-- START Provided entries --

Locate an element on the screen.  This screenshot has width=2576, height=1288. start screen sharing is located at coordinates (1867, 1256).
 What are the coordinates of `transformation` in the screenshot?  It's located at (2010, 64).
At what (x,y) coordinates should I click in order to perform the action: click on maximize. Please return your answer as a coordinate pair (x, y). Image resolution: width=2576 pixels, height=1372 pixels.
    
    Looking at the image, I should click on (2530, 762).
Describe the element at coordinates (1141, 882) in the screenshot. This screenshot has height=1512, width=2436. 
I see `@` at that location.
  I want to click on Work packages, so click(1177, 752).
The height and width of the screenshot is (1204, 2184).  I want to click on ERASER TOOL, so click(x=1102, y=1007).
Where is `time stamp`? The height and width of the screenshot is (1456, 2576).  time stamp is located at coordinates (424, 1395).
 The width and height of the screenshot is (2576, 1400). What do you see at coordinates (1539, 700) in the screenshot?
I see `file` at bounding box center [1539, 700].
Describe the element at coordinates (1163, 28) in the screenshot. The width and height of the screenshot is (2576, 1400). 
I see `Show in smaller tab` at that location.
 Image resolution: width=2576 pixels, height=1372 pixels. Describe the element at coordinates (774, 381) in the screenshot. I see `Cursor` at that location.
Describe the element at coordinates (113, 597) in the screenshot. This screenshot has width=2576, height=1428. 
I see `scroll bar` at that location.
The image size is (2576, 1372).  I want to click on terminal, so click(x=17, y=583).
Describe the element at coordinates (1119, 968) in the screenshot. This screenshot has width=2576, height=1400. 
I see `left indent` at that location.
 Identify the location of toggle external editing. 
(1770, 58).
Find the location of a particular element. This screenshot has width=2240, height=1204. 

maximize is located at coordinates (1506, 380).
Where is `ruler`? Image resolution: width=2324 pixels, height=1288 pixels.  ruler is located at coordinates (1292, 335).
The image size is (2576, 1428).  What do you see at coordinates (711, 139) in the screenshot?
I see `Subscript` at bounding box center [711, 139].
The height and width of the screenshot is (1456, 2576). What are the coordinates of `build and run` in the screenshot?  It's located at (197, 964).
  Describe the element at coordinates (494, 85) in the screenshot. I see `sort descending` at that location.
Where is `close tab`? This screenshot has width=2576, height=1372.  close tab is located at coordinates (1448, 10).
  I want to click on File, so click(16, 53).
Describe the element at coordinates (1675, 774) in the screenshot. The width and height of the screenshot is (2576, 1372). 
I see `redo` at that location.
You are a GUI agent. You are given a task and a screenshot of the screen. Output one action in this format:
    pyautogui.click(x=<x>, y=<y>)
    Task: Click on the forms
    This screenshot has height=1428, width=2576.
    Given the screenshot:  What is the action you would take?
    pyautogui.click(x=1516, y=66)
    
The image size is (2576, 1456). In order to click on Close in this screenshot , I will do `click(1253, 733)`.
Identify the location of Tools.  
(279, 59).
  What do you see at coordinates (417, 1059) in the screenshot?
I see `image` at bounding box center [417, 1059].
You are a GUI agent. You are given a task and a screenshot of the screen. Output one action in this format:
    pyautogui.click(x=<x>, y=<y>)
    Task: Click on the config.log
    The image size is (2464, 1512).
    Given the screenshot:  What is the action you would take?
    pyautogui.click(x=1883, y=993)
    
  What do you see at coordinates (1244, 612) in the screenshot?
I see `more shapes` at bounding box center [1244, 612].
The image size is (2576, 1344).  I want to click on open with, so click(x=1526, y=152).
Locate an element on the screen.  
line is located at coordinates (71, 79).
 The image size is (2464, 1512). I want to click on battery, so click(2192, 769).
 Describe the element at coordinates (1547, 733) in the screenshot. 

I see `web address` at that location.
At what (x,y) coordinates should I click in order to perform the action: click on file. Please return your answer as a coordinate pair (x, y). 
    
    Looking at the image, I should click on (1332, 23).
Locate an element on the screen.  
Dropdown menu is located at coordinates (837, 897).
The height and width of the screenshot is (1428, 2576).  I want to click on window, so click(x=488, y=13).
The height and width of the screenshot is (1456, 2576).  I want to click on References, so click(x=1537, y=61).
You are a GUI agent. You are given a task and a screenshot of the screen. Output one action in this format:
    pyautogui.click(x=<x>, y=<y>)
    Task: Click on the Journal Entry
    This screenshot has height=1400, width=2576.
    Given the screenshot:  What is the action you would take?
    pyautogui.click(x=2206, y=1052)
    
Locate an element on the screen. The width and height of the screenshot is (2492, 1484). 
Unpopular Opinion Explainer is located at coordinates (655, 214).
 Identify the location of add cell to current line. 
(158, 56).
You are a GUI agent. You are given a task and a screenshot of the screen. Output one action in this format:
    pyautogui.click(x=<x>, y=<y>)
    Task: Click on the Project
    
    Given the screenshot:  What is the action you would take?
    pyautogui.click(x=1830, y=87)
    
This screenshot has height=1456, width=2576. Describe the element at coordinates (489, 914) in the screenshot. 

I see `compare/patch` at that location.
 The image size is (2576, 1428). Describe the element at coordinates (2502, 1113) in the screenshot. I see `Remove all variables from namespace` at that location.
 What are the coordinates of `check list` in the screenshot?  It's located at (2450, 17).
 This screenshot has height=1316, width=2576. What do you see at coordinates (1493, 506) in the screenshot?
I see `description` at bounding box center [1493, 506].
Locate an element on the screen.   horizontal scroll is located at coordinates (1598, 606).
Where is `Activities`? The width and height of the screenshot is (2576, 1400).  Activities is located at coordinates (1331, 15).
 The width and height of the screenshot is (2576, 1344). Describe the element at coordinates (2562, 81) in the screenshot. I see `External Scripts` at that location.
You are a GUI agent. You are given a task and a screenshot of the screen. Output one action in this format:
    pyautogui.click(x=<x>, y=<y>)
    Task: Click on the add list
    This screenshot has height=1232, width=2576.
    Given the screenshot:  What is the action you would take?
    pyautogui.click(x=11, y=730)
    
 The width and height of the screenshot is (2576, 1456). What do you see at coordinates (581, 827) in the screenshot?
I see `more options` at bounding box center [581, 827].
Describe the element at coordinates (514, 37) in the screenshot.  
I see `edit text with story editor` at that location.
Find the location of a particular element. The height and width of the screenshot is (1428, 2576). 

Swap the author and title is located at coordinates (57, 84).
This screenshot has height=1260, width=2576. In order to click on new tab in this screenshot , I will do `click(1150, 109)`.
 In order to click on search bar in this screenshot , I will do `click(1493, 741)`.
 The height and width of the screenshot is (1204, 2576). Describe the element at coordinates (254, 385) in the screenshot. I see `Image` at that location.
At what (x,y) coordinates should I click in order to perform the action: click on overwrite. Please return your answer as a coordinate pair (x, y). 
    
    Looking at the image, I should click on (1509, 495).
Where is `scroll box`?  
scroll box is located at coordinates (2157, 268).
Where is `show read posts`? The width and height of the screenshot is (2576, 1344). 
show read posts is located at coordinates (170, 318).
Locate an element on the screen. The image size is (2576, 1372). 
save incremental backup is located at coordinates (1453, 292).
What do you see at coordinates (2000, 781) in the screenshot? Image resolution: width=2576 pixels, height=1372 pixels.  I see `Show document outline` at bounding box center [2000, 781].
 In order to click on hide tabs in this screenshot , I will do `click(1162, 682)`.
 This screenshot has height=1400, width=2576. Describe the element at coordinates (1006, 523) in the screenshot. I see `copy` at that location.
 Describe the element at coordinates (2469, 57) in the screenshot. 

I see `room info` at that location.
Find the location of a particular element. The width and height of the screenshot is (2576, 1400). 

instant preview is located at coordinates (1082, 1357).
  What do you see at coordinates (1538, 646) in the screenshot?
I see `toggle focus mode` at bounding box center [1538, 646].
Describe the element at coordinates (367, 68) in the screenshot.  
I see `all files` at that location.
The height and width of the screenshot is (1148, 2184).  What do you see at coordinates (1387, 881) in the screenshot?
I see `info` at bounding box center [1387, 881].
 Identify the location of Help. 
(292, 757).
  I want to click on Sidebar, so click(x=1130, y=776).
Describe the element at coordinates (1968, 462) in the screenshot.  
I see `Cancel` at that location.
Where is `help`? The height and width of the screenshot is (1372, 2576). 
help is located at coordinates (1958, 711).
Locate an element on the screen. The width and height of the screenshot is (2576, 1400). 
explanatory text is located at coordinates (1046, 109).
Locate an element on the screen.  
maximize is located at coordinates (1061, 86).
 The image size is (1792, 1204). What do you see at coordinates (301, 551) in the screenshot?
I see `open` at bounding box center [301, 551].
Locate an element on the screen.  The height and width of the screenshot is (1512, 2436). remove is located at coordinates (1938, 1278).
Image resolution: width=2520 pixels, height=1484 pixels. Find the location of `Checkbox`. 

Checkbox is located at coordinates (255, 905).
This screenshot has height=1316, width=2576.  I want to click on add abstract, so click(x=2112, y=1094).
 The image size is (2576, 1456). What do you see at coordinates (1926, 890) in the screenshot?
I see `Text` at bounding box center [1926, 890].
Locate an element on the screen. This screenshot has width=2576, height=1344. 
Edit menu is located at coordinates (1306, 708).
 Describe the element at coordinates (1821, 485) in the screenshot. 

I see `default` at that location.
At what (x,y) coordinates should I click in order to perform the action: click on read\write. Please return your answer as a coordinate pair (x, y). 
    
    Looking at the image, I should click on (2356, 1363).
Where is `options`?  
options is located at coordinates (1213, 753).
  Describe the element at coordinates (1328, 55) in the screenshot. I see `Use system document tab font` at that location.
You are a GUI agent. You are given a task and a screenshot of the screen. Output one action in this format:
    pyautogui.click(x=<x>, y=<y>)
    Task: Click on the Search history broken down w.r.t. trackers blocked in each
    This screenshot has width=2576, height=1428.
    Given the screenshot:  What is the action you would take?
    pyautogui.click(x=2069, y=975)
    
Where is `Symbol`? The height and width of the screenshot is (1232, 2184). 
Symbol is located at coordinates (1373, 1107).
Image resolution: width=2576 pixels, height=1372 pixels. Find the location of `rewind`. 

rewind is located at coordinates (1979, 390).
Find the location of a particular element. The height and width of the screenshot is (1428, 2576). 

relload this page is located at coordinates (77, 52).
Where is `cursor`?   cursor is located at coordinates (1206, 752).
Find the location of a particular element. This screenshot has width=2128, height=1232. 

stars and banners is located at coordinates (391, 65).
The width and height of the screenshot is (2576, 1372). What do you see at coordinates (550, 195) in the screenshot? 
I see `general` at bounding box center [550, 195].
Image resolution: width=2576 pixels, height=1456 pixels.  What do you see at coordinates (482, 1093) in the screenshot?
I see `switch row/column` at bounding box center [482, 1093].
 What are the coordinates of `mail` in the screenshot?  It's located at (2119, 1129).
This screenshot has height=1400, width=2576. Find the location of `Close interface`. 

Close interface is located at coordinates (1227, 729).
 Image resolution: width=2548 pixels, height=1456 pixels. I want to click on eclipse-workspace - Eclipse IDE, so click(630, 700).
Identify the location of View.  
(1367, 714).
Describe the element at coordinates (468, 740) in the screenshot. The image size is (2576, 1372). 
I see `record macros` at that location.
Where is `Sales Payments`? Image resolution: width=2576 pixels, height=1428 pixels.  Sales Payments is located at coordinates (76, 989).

-- END Provided entries --

- What to work on -
Turn the records, starting at the line that contains "Describe the element at coordinates (1675, 774)" and ending at the line that contains "pyautogui.click(x=1516, y=66)", into a Markdown table with the columns Row and Line. Give each non-blank line its own numbered row, and leave out blank lines.

- Answer below -
| Row | Line |
|---|---|
| 1 | Describe the element at coordinates (1675, 774) in the screenshot. The width and height of the screenshot is (2576, 1372).  |
| 2 | I see `redo` at that location. |
| 3 | You are a GUI agent. You are given a task and a screenshot of the screen. Output one action in this format: |
| 4 |     pyautogui.click(x=<x>, y=<y>) |
| 5 |     Task: Click on the forms |
| 6 |     This screenshot has height=1428, width=2576. |
| 7 |     Given the screenshot:  What is the action you would take? |
| 8 |     pyautogui.click(x=1516, y=66) |